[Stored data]

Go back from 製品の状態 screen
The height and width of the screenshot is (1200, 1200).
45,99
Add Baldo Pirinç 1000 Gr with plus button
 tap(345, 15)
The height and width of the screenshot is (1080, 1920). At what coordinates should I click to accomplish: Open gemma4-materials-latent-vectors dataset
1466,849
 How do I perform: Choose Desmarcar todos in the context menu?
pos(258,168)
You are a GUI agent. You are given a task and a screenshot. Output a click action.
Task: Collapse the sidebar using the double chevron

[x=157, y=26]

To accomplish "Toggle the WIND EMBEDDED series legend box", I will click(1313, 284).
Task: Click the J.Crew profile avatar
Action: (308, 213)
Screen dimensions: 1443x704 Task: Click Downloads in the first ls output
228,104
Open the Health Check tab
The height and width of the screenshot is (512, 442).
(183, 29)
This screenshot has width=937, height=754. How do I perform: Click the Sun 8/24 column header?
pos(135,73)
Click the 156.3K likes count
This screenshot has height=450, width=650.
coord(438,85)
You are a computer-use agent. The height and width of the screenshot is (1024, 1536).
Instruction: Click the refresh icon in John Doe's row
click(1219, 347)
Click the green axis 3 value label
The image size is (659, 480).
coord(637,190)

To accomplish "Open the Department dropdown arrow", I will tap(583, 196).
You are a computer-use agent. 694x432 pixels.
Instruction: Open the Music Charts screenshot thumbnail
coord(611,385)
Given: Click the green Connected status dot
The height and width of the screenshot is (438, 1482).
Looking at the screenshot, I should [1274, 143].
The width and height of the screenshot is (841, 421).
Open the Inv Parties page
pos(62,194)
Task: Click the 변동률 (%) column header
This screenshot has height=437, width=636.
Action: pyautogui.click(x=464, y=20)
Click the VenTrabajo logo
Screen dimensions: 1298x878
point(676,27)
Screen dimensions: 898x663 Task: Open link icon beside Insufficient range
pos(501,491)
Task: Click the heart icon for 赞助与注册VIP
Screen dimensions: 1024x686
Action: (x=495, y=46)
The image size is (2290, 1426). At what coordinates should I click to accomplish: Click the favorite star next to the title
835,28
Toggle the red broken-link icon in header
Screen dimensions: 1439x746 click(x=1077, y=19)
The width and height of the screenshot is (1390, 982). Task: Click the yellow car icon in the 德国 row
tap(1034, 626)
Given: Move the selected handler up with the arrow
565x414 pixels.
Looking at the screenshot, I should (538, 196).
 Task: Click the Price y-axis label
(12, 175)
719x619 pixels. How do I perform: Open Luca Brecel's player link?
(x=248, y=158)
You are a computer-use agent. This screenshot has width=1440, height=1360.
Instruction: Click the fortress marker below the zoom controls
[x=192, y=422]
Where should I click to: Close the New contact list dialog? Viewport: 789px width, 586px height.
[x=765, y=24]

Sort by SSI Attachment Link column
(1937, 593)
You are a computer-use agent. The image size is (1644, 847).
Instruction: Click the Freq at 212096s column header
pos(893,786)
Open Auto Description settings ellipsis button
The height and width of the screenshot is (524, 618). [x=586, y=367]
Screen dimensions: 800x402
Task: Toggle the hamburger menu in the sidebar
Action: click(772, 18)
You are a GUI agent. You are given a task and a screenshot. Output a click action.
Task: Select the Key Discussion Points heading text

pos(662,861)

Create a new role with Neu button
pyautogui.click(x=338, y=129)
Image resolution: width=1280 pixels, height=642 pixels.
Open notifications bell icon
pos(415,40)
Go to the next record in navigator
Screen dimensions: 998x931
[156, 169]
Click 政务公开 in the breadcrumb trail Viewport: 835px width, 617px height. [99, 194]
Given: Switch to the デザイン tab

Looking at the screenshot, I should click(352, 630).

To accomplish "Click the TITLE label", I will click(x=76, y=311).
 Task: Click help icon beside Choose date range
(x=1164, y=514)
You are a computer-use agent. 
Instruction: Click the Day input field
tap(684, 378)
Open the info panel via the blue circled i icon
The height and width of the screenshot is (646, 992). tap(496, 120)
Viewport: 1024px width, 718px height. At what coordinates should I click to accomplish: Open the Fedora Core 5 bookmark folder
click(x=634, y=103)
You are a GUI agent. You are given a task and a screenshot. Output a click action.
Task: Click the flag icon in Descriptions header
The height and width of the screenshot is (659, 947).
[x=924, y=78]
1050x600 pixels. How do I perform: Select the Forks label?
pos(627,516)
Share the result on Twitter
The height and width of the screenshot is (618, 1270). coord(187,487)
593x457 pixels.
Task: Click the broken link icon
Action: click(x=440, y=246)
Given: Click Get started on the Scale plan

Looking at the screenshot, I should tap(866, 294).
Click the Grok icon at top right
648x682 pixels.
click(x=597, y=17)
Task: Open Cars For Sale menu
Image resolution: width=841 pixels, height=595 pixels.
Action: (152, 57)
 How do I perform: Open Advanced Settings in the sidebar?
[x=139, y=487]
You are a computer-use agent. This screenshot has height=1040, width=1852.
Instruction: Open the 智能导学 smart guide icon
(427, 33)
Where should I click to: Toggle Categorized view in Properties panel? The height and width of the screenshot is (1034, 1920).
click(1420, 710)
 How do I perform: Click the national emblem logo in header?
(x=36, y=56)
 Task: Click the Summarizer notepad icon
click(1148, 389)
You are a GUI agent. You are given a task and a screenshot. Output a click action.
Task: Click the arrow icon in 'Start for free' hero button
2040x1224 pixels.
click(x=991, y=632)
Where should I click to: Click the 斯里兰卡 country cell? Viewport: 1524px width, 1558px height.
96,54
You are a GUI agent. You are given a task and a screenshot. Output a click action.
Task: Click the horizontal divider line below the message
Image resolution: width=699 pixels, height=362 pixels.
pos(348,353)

* [WHAT TO DO] Exact copies of the lines from the start of the data up to the line holding "Task: Click the 변동률 (%) column header", both included, are all that is needed.

* [WRITTEN ANSWER]
Go back from 製品の状態 screen
The height and width of the screenshot is (1200, 1200).
45,99
Add Baldo Pirinç 1000 Gr with plus button
 tap(345, 15)
The height and width of the screenshot is (1080, 1920). At what coordinates should I click to accomplish: Open gemma4-materials-latent-vectors dataset
1466,849
 How do I perform: Choose Desmarcar todos in the context menu?
pos(258,168)
You are a GUI agent. You are given a task and a screenshot. Output a click action.
Task: Collapse the sidebar using the double chevron

[x=157, y=26]

To accomplish "Toggle the WIND EMBEDDED series legend box", I will click(1313, 284).
Task: Click the J.Crew profile avatar
Action: (308, 213)
Screen dimensions: 1443x704 Task: Click Downloads in the first ls output
228,104
Open the Health Check tab
The height and width of the screenshot is (512, 442).
(183, 29)
This screenshot has width=937, height=754. How do I perform: Click the Sun 8/24 column header?
pos(135,73)
Click the 156.3K likes count
This screenshot has height=450, width=650.
coord(438,85)
You are a computer-use agent. The height and width of the screenshot is (1024, 1536).
Instruction: Click the refresh icon in John Doe's row
click(1219, 347)
Click the green axis 3 value label
The image size is (659, 480).
coord(637,190)

To accomplish "Open the Department dropdown arrow", I will tap(583, 196).
You are a computer-use agent. 694x432 pixels.
Instruction: Open the Music Charts screenshot thumbnail
coord(611,385)
Given: Click the green Connected status dot
The height and width of the screenshot is (438, 1482).
Looking at the screenshot, I should [1274, 143].
The width and height of the screenshot is (841, 421).
Open the Inv Parties page
pos(62,194)
Task: Click the 변동률 (%) column header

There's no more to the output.